● TASK:
Continue the forum thread below about the article claiming the visible church is dead, starting after its last line.

● READING TEXT:
------------------------------------------------

# Days of Vengeance



## Scot (May 10, 2007)

http://www.daysofvengeance.com/library/last_trump/ten_facts_proving_dead_church.htm


----------



## BobVigneault (May 10, 2007)

I'm renaming that article, "Ten Evidences That Ron Tiemens (King James Onlyist) Rant Button Is Stuck On".


If he just noticed those 10 facts about the visible church then he is 6000 years too late. If the church is dead now based on his criteria then the church was still born.

The church indeed suffers from many short comings but Christ said HE WOULD BUILD HIS CHURCH and the gates of hell shall not prevail against it. So what is his solution, join Harold Camping?


----------



## Contra_Mundum (May 10, 2007)

The article was written by a "Campingite".

He's advising all his readers to exit the visible church.

The church is too full of blemishes, he says.

There are NO faithful churches, he says, at least none that are good enough for his exalted taste. Not even one? Maybe, but you know it's a little far to drive...

25 years ago the OPC church he attended offended him. I guess that was the last straw.

Good thing he wasn't alive in the first century. With all the problems in the church then (read 1 Corinthians, the last chapter of Phillipians, Rev. 2&3) he might have REALLY been discouraged.

[edit] *Bob, that's a great take. "6000 years too late."* [/edit]


----------



## BobVigneault (May 10, 2007)

I looked at his site, he's pretty sure (but not positive) that the end of the world happens in 2011. This is a case of "last days madness" we got here.


----------



## Scot (May 10, 2007)

------------------------------------------------

● PROVIDED MATERIAL:

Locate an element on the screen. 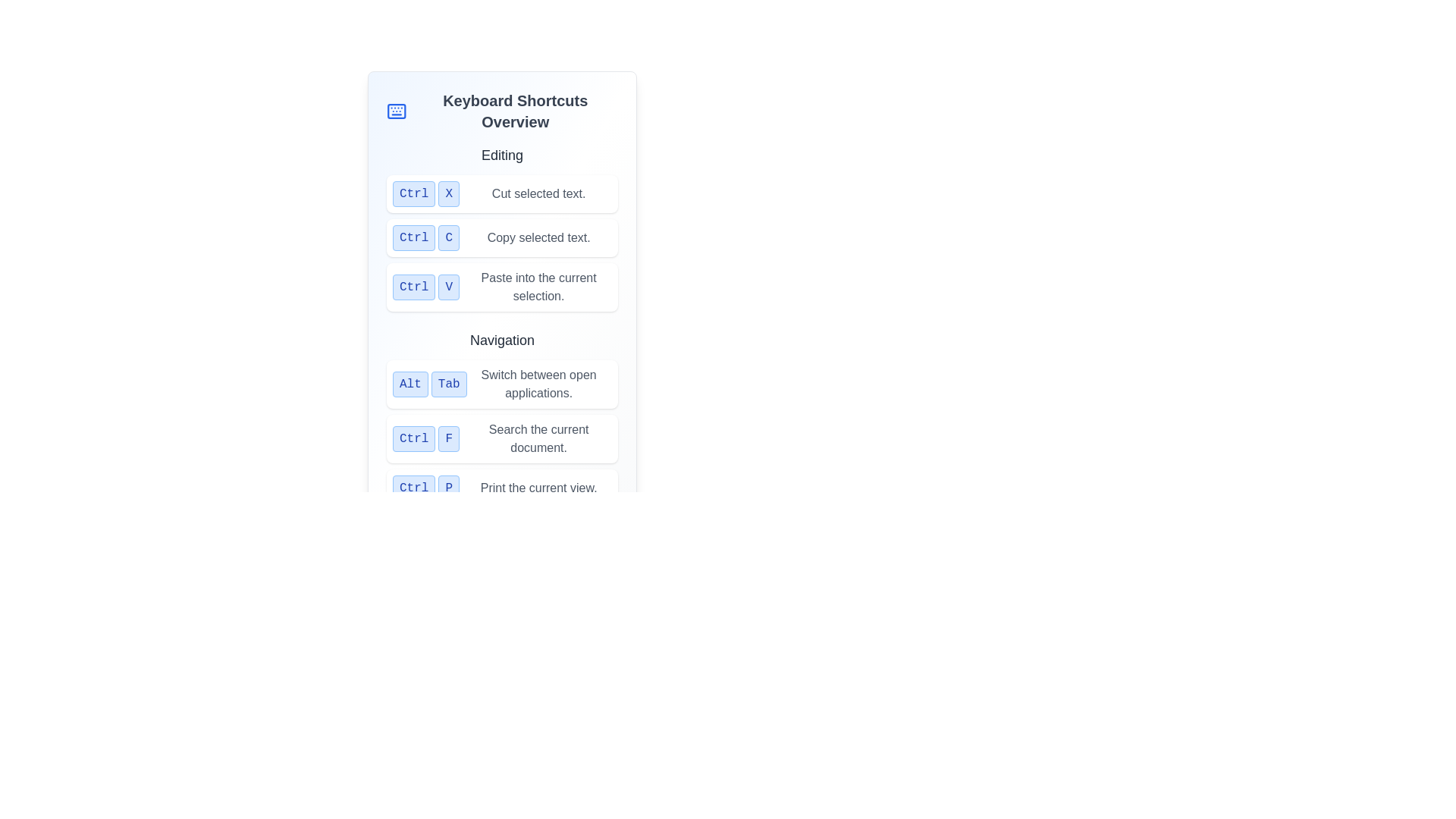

------------------------------------------------

● WRITTEN RESPONSE:
> I looked at his site, he's pretty sure (but not positive) that the end of the world happens in 2011



Isn't that what Camping is teaching now?


----------



## BobVigneault (May 10, 2007)

That article is a perfect example of how a dispensational hermeneutic can skew ones view of the world to such an extent that sound doctrine suffers.

Here are two quotes:

“I look upon this world as a sinking ship, and the Lord
has given me a lifeboat, and told me: ‘Moody, save all you can’.” Dwight Moody


"There is not a square inch
in the whole domain of our human existence
over which Christ, who is Sovereign over all,
does not cry: 'Mine!'" Abraham Kuyper

Moody was wrong to see the world as a sinking ship. He used the sentiment to drum up a missionary fervor, this wasn't a bad goal, but he denied God's covenant and intimate relationship with his creation. Camping and Tiemen make this same mistake.

The church used to meet in secret in catacombs, now we have amazing freedom in the US. In other countries where the church is not free, it still thrives and it thrives with an orthodoxy and clarity that we westerners ought to envy.

The world has suffered enough because of the 'christian ghetto' mentality. If the world seems to be going to hell in a hand basket then it is a call for the church to engage it and not run to our cloisters. If the church seems to be going to hell in a hand basket then it must return to it's Biblical form, or as we say here, Semper Reformanda.


----------



## staythecourse (May 10, 2007)

*Thanks Bob. That was good.*



> The world has suffered enough because of the 'christian ghetto' mentality. If the world seems to be going to hell in a hand basket then it is a call for the church to engage it and not run to our cloisters. If the church seems to be going to hell in a hand basket then it must return to it's Biblical form, or as we say here, Semper Reformanda.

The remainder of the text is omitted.